** Records shown follows **

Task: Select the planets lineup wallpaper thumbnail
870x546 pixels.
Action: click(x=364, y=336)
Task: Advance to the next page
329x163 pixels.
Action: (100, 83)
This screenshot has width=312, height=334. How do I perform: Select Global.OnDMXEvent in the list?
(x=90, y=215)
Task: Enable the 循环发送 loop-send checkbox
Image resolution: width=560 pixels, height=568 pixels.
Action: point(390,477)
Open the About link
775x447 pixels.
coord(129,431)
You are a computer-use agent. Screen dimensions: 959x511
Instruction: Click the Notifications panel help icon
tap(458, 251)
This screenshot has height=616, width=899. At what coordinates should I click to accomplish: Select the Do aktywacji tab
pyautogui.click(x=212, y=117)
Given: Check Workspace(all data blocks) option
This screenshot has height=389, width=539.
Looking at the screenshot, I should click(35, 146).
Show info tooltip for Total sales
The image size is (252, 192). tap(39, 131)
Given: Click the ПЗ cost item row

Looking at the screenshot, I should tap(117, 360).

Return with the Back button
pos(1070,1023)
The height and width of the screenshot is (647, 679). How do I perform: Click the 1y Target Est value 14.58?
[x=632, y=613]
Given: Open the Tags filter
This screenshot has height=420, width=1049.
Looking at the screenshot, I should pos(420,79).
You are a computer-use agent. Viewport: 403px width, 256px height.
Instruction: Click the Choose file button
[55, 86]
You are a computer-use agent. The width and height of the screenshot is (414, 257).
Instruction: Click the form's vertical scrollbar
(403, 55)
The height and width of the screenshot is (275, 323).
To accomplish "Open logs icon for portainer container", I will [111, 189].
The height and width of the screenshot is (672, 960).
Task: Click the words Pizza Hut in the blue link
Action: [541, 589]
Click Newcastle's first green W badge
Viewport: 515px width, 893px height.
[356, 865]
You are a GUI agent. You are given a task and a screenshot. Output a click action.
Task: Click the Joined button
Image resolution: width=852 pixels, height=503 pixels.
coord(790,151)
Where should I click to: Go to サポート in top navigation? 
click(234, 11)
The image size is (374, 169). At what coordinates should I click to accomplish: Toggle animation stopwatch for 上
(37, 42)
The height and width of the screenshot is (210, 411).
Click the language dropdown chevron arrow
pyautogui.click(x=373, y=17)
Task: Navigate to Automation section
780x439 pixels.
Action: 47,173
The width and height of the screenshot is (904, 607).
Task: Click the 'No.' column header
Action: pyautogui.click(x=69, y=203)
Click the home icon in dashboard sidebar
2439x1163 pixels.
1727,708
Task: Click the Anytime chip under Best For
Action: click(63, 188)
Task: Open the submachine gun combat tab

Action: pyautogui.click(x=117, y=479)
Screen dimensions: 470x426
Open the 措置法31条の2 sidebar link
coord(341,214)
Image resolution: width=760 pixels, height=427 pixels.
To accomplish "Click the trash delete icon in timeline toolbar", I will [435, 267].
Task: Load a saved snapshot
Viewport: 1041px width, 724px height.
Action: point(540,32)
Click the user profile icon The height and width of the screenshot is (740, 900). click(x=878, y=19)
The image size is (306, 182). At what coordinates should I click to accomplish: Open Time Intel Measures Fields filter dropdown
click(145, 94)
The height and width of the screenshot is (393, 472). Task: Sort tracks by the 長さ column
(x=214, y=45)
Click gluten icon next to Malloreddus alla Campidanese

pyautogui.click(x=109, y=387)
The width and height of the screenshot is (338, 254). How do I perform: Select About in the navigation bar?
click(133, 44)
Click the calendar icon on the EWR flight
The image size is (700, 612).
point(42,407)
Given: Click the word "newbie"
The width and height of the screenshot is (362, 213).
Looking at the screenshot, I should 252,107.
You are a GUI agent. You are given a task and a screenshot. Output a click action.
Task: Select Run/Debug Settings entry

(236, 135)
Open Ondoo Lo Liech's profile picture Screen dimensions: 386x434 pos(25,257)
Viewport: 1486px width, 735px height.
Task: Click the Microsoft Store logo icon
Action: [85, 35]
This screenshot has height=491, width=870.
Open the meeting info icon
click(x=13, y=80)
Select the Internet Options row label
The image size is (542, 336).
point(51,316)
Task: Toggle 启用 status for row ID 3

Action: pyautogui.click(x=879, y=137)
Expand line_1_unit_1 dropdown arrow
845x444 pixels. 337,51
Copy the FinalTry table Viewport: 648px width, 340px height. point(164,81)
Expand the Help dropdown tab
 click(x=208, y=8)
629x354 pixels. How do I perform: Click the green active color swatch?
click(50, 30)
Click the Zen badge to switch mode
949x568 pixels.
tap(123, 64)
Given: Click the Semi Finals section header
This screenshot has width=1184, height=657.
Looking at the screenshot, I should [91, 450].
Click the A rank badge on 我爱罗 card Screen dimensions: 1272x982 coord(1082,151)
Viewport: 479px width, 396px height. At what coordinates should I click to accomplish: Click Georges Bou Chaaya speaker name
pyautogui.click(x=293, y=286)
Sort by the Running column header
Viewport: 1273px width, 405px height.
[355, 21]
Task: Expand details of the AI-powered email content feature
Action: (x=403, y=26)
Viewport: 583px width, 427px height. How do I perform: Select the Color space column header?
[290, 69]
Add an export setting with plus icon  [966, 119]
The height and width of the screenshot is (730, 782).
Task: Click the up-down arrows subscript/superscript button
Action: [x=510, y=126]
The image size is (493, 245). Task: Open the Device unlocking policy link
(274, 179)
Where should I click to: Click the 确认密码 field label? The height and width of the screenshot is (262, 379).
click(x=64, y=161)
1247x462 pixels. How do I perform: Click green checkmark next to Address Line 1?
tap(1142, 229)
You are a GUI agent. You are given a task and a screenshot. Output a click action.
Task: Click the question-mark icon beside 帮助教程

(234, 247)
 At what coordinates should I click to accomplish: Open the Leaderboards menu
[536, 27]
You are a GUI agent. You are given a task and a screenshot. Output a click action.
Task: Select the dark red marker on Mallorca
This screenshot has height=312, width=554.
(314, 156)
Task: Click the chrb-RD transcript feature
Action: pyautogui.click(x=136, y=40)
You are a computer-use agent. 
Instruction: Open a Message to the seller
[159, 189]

** End of Records shown **

Count the lines of the material that include the word "badge", then state only the total.

▸ Solution:
3